Yesterday marked Alethia's sixth birthday.
She has officially been a part of our family for more days than not.
She was just shy of 2 years old the first time she jumped into my arms and I knew she would be mine forever.
She was just shy of 3 years old when we flew our family of 5 over to Uganda in hopes bringing her into our family for good.
She turned 3 just after being denied her VISA, but just a few months later she was able to enter into America and that is when we would really see her begin to graft into our family.
The first couple of years were hard.
Maybe I'm different than every other picture-perfect adoptive mother out there, but this "love your adopted child as your own" thing didn't always come so naturally to me, and I can guarantee that the "love this stranger calling herself my mama" thing didn't always come so naturally to her either.
But 3 years in and things seem to be like they should more often than not.

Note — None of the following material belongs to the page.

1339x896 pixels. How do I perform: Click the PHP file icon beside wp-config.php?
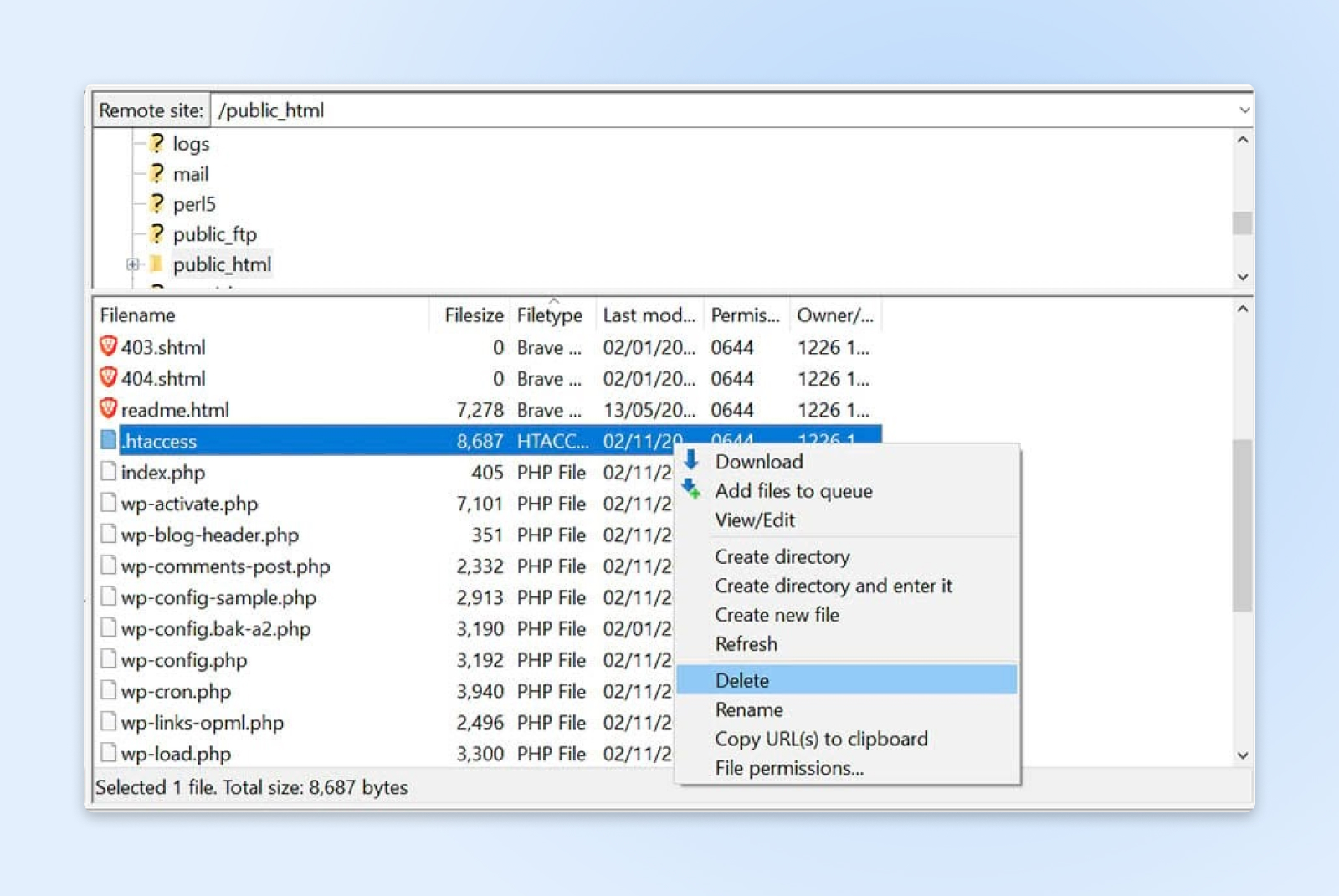(x=107, y=659)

More often than not I see her just like the rest of my kids.
More often than not I forget that I even have a brown-skinned daughter.
More often than not I know how to (patiently) wait for her strong walls to break once they go up.
More often than not I am aware of what it is she is trying to say through the emotional breakdown.
More often than not I believe I am the mama she needs.
It's not perfect.
But what family is.
What MAMA is?!
And with each passing birthday it becomes more evident that I am hers and she is mine.
Happy birthday sweet Alethia Grace.
I am so thankful that you are mine forever!